Les vivres sont rares mais grâce à notre petite parcelle, nous ne mourons pas de faim.

Tu te souviens de nos voisins du bout de la rue ? Il y a une semaine, en allant acheter une miche de pain, je suis passée devant leur maison. Ils ont été dénoncés. La Phalange les a tous fusillés devant leur porte. Les parents, la grand-mère, les enfants y compris le bébé. Ils n’ont même pas épargné le chien. Ils étaient tous là, allongés, exhibés en ligne aux yeux de tous, comme pour marquer l’exemple. J’en fais des cauchemars depuis. J’ai vraiment peur Rafael. Peur pour toi, peur pour nous. Ne reviens pas pour le moment s’il te plaît, c’est beaucoup trop risqué.

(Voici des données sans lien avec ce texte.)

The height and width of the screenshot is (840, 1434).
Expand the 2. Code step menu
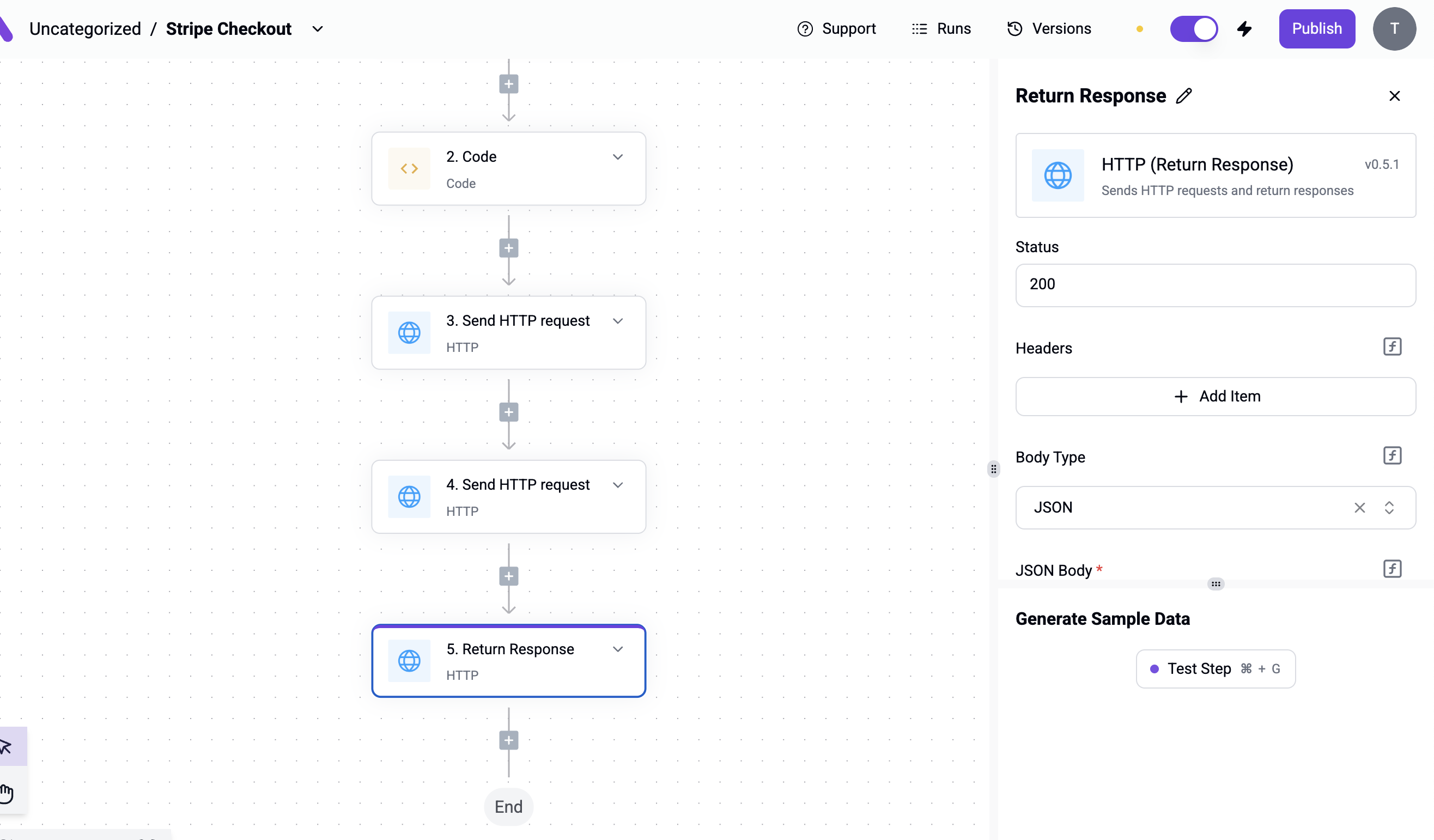617,157
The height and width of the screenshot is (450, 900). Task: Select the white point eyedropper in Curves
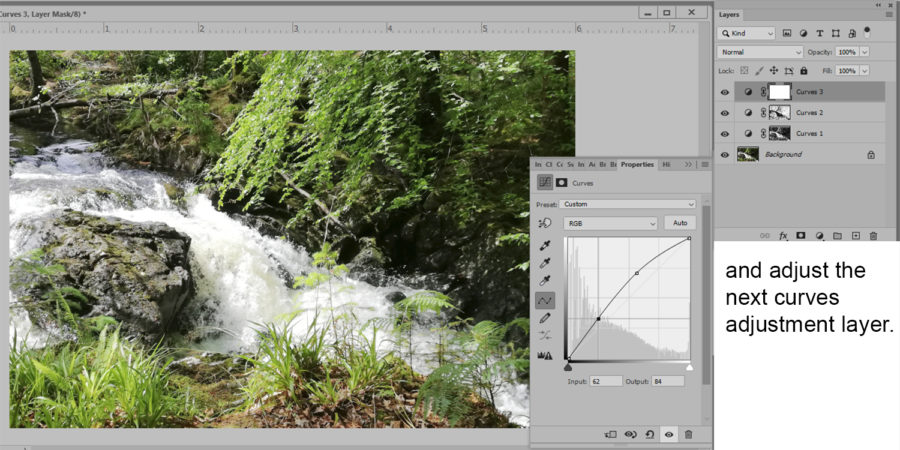545,281
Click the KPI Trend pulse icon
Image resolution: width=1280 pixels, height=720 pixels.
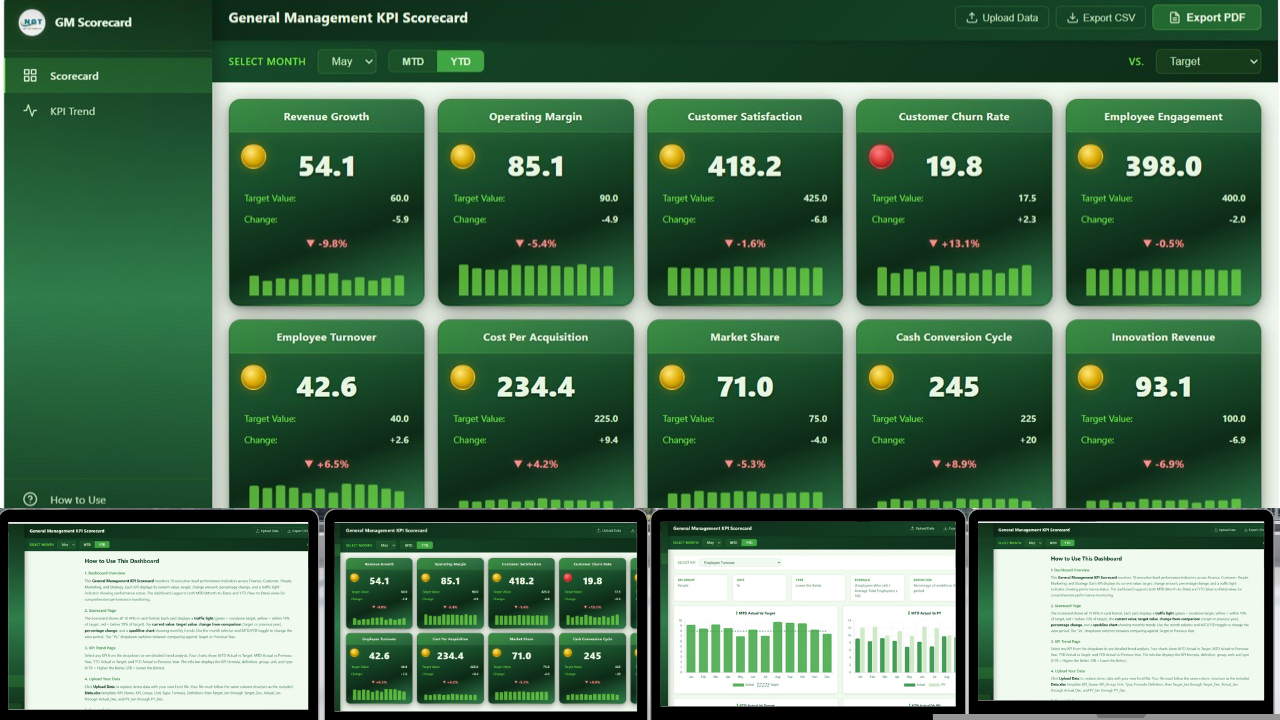[30, 111]

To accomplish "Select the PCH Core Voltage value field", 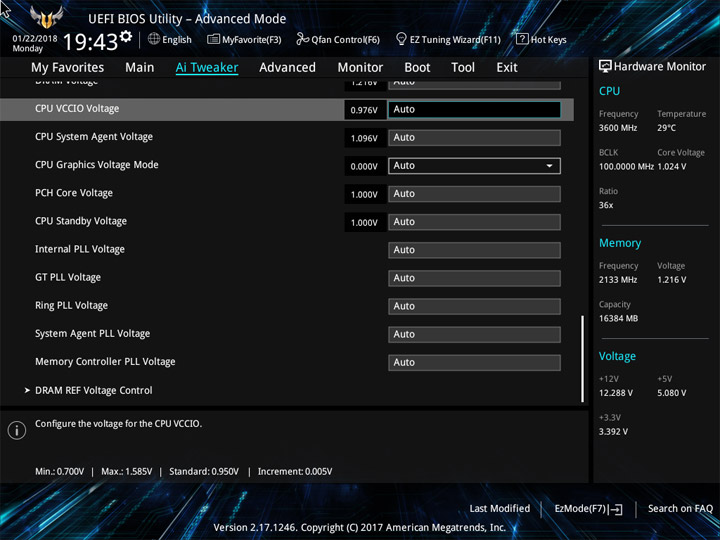I will (x=474, y=194).
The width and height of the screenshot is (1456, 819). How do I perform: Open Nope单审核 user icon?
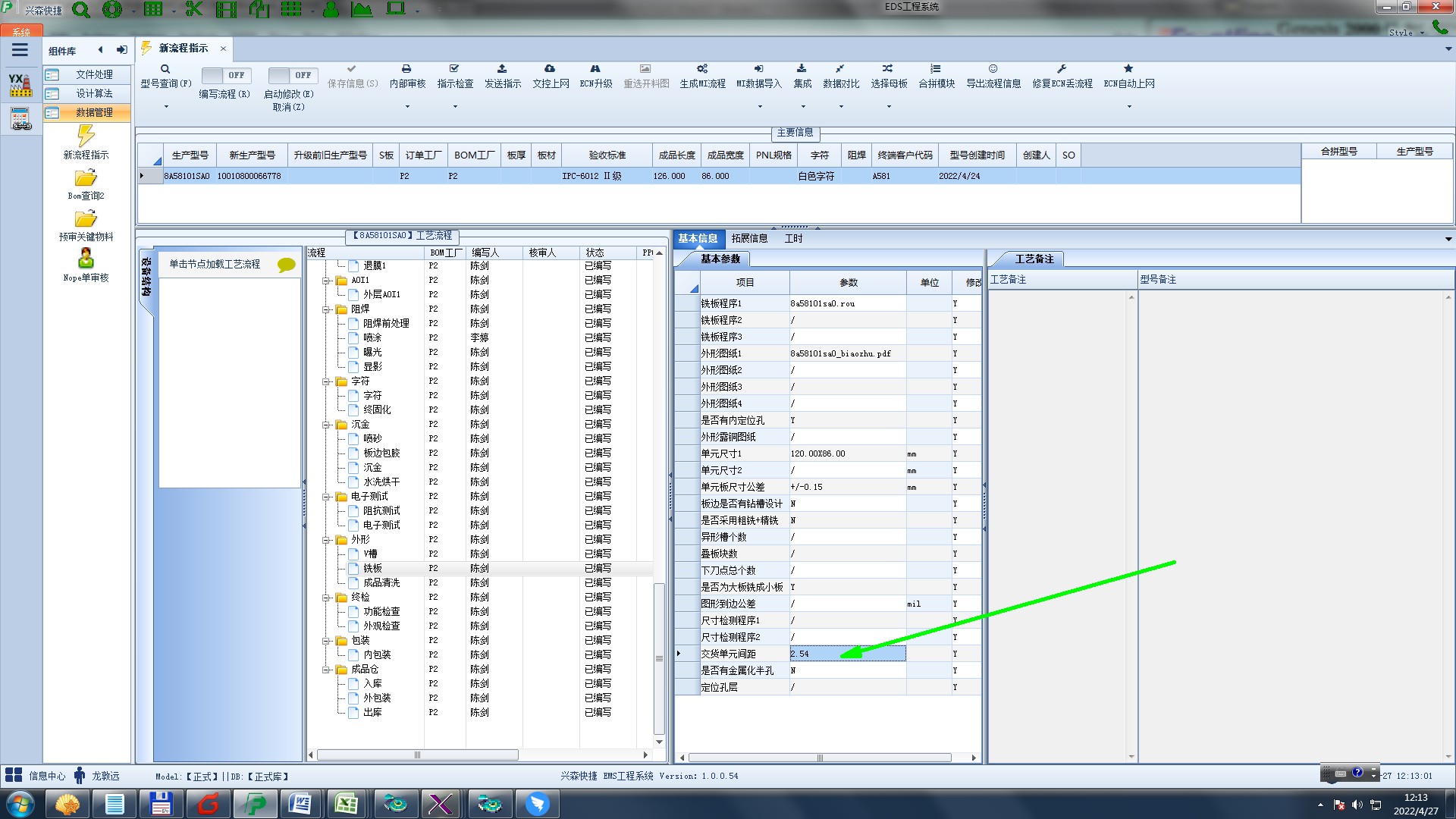coord(86,259)
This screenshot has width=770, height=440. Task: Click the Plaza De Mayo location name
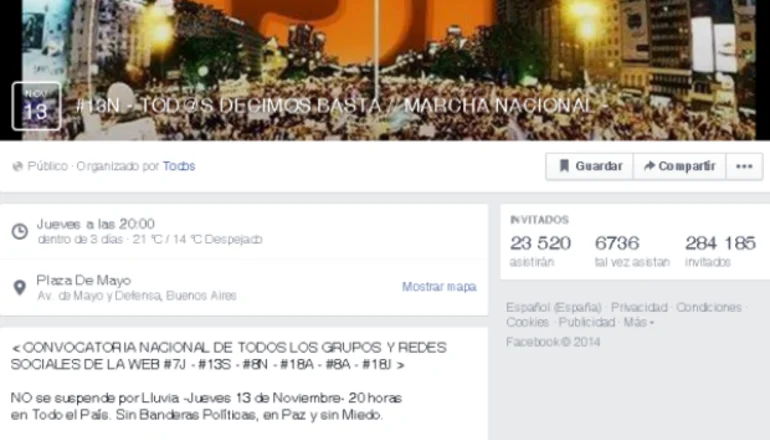(x=84, y=280)
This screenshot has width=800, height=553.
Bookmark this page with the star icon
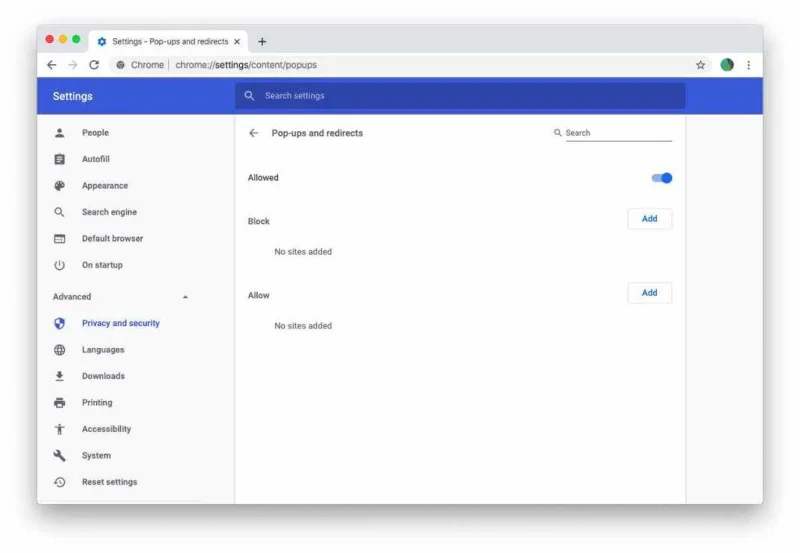[700, 65]
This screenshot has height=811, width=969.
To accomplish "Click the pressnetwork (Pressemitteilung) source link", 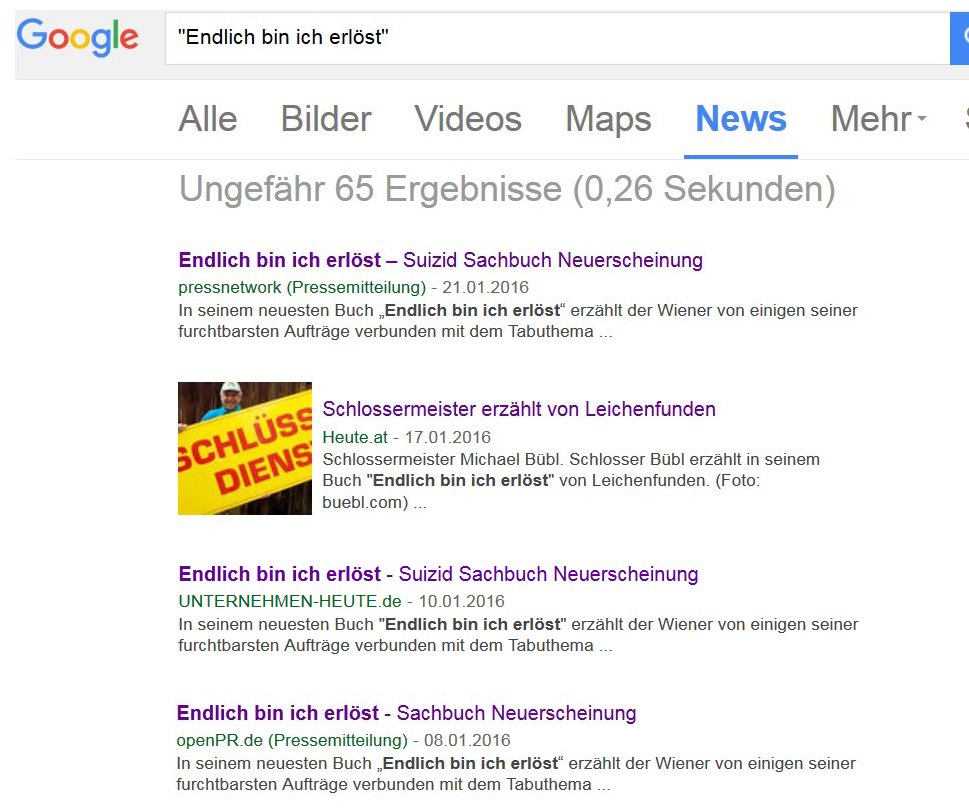I will (302, 287).
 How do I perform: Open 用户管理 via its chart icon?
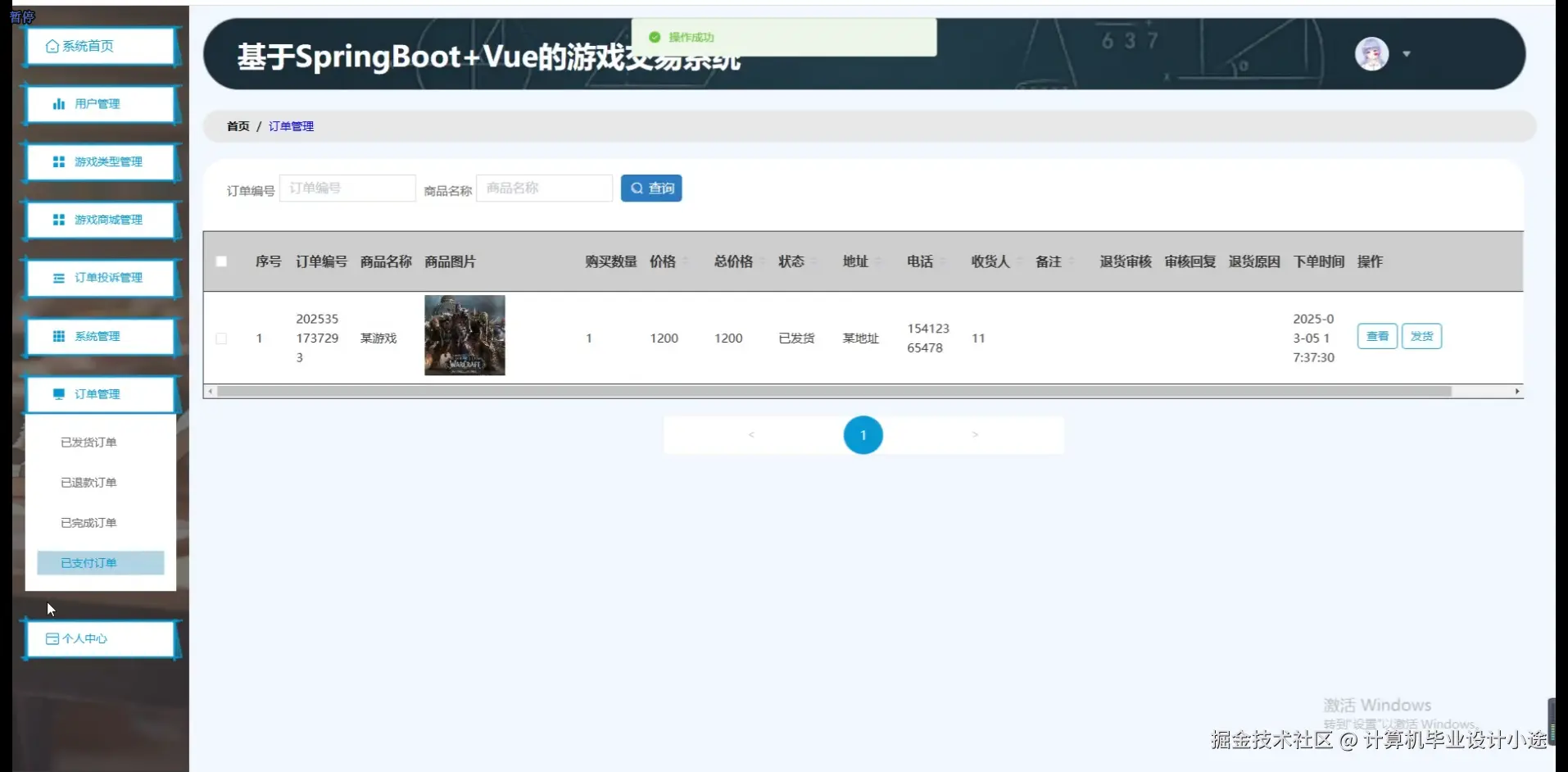click(57, 103)
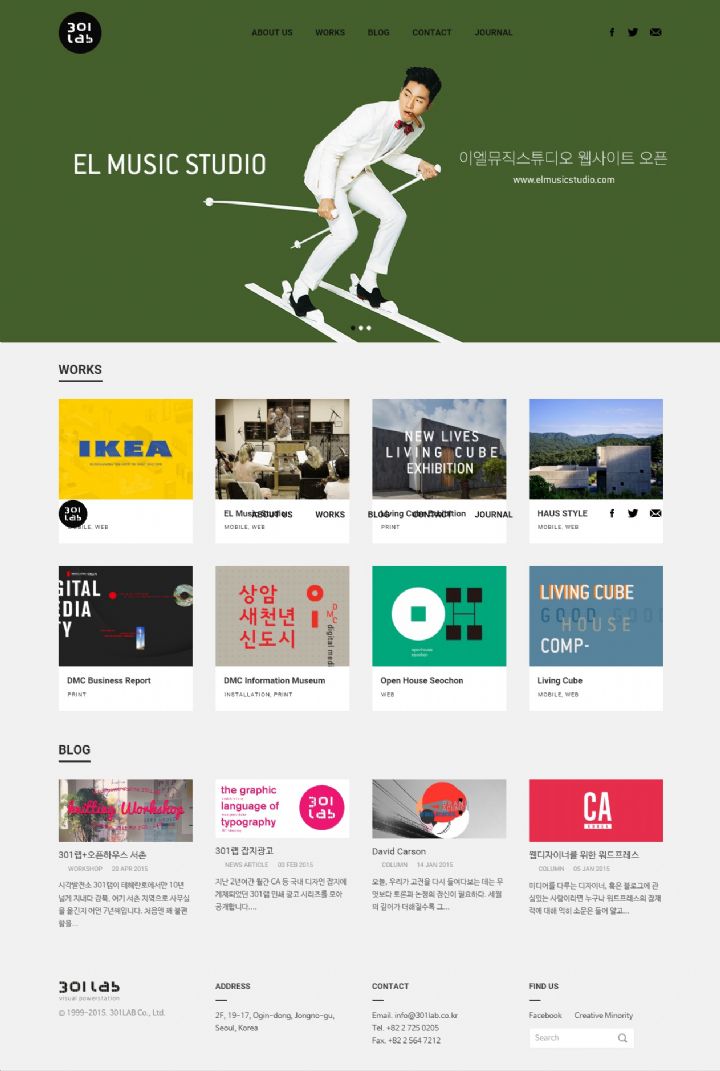
Task: Focus the Search field in the footer
Action: tap(581, 1038)
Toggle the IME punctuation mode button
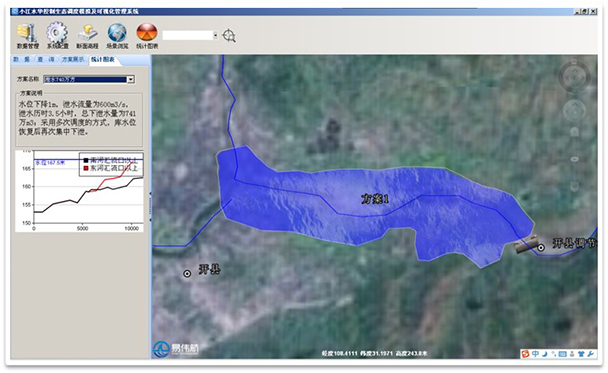The image size is (608, 373). coord(554,354)
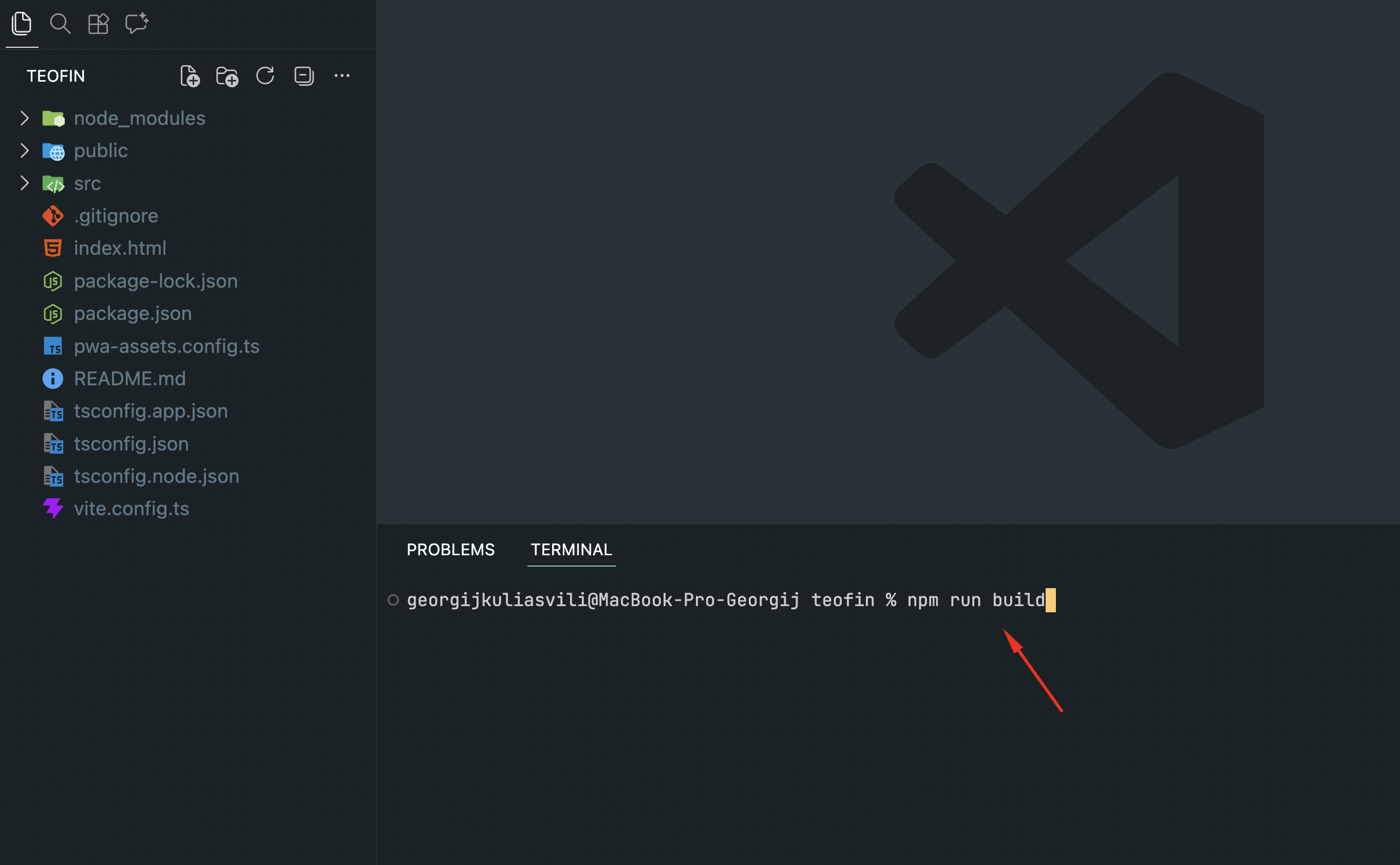Open the AI chat sparkle icon
1400x865 pixels.
pos(137,24)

Depuis ton dernier courrier dans lequel tu m’expliquais que vous vous trouviez en Catalogne près de la frontière française, je n’ai plus de signe de toi. Es-tu en bonne santé ? Manges-tu à ta faim ? Toutes ces questions me torturent l’esprit sans cesse. Tu me manques mon frère bien-aimé. J’essaie de rester forte pour notre famille, pour ne pas leurs rajouter d’angoisse, surtout à mère car même si la journée elle semble donner le change, je l’entends pleurer tous les soirs depuis ton départ.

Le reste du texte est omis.